Two usage styles:
# Function interface
determine_factors(returns, max_m = 5)# R6 method interface
tv <- TVMVP$new()
tv$set_data(returns)
tv$determine_factors(max_m = 5)
tv$get_optimal_m()
tv$get_IC_values()
When using the method form, if `max_m` or `bandwidth` are omitted,
they default to values stored in the object. Results are cached and
retrievable via class methods.
For each candidate number of factors \(m\) (from 1 to max_m), the function:
Performs a local PCA on the returns at each time point \(r = 1,\dots,T\) using \(m\) factors.
Computes a reconstruction of the returns and the corresponding residuals:
$$\text{Residual}_r = R_r - F_r \Lambda_r,$$
where \(R_r\) is the return at time \(r\), and \(F_r\) and \(\Lambda_r\) are the local factors and loadings, respectively.

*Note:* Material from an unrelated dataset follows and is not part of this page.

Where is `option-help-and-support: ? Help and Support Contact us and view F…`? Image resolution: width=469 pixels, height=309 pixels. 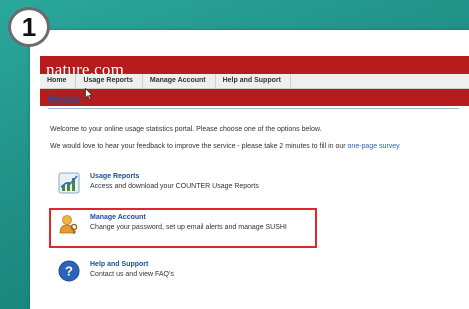
option-help-and-support: ? Help and Support Contact us and view F… is located at coordinates (158, 275).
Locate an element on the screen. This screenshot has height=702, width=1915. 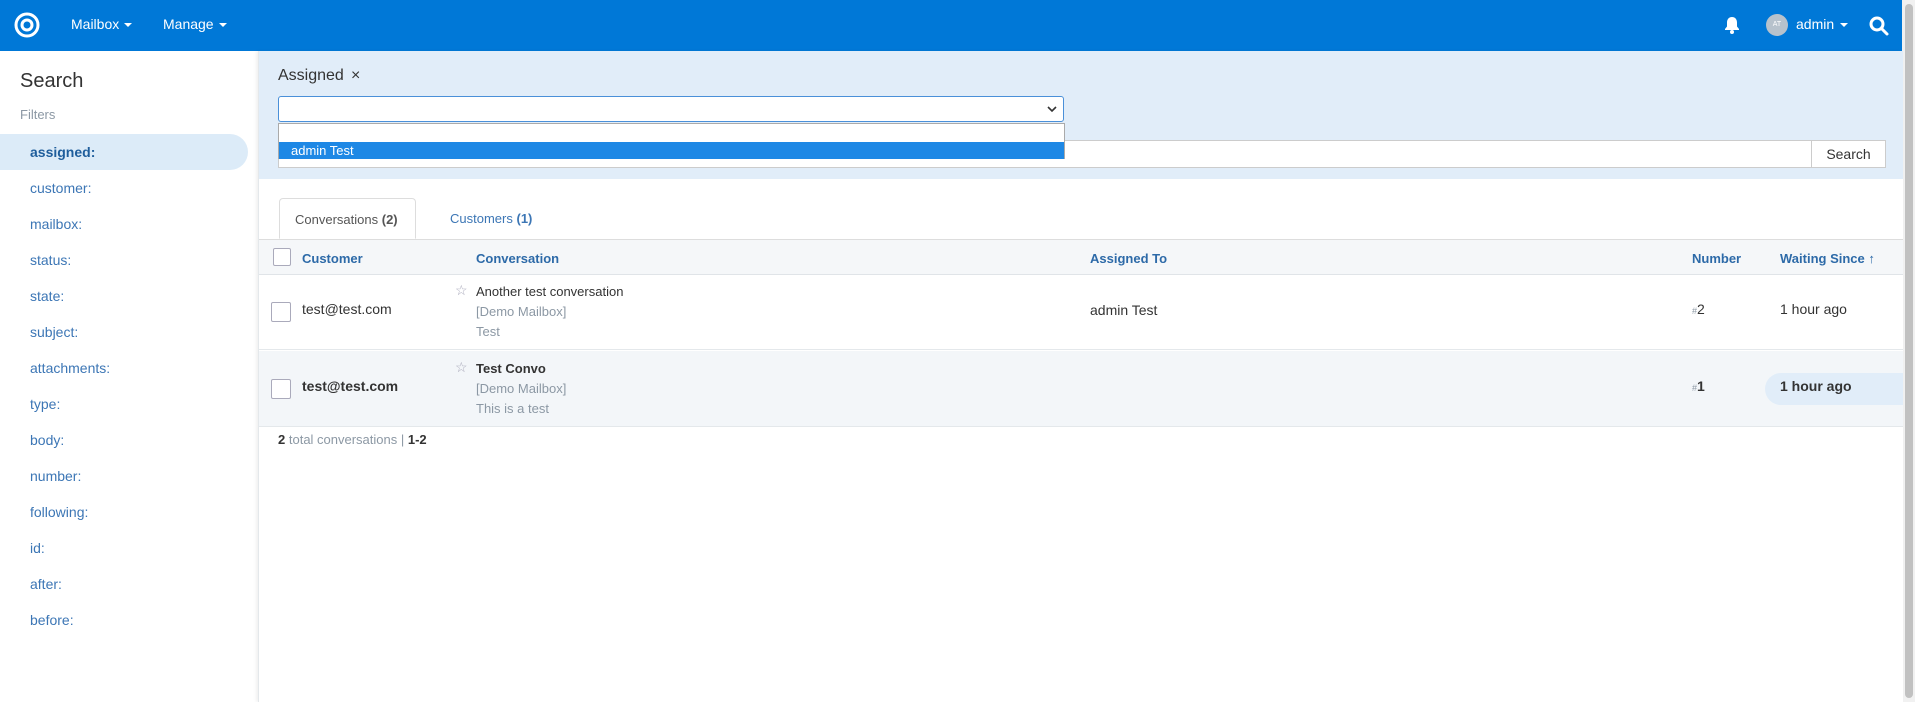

Computes the average sum of squared residuals (SSR) as:
$$V(m) = \frac{1}{pT} \sum_{r=1}^{T} \| \text{Residual}_r \|^2.$$
Adds a penalty term that increases with \(R\):
$$\text{Penalty}(m) = m × \frac{(p + T × \text{bandwidth})}{(pT × \text{bandwidth})} \log\left(\frac{pT × \text{bandwidth}}{(p + T × \text{bandwidth})}\right).$$
The information criterion is defined as:
$$\text{IC}(m) = \log\big(V(m)\big) + \text{Penalty}(m).$$
The optimal number of factors is then chosen as the value of \(m\) that minimizes \(\text{IC}(m)\).